→ Records to use
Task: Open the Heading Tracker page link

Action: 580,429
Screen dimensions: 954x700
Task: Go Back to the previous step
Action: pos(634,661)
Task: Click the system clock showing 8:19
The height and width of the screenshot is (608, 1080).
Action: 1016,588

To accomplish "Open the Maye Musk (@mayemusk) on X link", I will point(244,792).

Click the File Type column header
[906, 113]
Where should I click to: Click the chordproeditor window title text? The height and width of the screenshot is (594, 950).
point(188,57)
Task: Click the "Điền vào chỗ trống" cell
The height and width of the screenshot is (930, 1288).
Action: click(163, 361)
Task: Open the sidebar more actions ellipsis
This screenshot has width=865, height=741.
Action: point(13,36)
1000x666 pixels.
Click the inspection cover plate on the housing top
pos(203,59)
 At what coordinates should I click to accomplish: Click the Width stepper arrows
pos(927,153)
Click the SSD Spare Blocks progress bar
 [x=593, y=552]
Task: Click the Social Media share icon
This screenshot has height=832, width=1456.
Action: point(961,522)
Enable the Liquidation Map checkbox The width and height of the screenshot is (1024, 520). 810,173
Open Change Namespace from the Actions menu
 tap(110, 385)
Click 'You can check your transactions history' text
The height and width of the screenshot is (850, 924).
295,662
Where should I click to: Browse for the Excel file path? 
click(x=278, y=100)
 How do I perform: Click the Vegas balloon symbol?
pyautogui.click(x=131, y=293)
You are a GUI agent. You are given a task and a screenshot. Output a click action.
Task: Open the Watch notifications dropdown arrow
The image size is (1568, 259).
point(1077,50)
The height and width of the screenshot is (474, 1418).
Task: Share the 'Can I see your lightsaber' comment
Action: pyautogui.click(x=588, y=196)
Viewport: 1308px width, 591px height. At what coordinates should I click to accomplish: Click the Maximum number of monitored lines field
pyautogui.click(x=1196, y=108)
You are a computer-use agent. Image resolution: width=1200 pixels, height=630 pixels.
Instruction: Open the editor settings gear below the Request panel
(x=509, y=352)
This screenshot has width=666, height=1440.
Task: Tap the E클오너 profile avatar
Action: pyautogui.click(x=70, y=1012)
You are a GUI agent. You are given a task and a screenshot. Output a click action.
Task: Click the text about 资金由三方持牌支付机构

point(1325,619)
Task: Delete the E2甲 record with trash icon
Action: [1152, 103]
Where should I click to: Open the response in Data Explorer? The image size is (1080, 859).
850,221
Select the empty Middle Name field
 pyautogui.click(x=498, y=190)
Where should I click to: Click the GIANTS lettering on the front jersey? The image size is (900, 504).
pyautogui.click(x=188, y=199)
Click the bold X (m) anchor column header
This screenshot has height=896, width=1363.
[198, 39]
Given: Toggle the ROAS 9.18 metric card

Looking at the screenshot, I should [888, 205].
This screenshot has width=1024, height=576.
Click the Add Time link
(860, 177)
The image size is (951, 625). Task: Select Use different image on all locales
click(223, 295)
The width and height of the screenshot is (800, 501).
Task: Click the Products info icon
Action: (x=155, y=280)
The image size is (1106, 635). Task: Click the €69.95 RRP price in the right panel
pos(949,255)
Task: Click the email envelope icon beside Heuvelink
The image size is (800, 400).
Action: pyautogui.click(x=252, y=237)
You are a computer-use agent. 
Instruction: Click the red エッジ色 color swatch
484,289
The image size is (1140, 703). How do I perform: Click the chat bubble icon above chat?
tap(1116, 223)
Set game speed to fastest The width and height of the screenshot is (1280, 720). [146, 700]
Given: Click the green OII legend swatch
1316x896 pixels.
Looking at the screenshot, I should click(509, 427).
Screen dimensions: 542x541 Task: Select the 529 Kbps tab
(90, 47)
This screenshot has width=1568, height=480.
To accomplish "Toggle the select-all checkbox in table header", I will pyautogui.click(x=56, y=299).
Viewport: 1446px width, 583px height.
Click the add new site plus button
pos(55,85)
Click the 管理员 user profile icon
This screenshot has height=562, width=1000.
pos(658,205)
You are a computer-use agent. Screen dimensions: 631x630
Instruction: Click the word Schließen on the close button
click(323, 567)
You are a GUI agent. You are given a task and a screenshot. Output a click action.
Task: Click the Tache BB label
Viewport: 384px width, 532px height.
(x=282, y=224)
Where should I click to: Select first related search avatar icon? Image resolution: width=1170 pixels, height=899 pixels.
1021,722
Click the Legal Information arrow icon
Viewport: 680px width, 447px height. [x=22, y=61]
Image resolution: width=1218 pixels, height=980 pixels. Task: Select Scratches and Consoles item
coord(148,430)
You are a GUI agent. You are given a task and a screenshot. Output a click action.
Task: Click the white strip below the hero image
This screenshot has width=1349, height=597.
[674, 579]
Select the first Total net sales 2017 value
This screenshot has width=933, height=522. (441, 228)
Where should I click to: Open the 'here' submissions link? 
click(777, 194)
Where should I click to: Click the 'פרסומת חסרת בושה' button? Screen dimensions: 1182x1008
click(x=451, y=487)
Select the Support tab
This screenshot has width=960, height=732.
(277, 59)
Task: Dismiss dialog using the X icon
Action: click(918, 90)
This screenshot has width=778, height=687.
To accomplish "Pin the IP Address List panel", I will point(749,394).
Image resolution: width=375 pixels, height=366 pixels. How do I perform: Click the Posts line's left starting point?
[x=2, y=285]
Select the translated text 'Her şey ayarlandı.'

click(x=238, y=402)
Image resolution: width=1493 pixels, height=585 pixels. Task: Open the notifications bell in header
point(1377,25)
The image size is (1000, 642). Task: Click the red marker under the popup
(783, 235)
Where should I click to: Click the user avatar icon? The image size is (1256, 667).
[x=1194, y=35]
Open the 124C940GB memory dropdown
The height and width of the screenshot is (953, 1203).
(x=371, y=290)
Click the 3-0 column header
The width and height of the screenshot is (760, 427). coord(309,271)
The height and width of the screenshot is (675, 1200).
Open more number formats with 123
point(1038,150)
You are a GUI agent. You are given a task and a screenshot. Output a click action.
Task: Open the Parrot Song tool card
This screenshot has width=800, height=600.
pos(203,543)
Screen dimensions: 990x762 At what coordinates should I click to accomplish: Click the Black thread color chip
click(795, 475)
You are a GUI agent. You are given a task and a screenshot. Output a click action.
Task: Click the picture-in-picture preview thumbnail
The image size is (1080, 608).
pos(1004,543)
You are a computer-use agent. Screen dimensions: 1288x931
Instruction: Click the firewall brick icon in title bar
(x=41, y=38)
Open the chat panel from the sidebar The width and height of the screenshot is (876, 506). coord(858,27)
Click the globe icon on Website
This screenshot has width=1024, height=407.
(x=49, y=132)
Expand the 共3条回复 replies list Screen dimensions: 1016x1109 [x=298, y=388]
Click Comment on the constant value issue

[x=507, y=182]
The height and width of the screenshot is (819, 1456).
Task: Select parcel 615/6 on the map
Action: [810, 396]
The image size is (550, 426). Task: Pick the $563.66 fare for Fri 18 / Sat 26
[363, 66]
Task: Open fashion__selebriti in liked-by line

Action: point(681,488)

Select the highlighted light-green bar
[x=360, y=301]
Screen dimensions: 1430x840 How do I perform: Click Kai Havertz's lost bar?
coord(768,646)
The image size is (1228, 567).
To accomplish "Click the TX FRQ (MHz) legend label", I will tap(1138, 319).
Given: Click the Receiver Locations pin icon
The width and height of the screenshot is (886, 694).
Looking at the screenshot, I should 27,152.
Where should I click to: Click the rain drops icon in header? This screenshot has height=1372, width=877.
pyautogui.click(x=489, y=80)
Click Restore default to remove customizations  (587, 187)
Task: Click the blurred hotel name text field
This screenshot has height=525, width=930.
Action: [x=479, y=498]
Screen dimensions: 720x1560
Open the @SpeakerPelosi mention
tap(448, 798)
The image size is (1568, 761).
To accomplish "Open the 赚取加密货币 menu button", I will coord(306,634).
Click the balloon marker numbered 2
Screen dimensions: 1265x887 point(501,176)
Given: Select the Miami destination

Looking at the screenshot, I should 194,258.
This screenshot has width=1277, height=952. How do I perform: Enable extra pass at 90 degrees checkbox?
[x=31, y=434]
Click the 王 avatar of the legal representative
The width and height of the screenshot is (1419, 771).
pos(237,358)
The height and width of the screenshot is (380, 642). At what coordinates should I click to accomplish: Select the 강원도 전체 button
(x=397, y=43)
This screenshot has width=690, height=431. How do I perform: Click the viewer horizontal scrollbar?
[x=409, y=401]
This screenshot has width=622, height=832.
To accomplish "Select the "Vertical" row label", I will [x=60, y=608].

→ Exercise instructions
What you give back must be the stretch above, starting at the line with "Task: Open the sidebar more actions ellipsis" and ending at the line with "Task: Click the Social Media share icon", copied exactly.

→ Result of the exercise
Task: Open the sidebar more actions ellipsis
This screenshot has width=865, height=741.
Action: point(13,36)
1000x666 pixels.
Click the inspection cover plate on the housing top
pos(203,59)
 At what coordinates should I click to accomplish: Click the Width stepper arrows
pos(927,153)
Click the SSD Spare Blocks progress bar
 [x=593, y=552]
Task: Click the Social Media share icon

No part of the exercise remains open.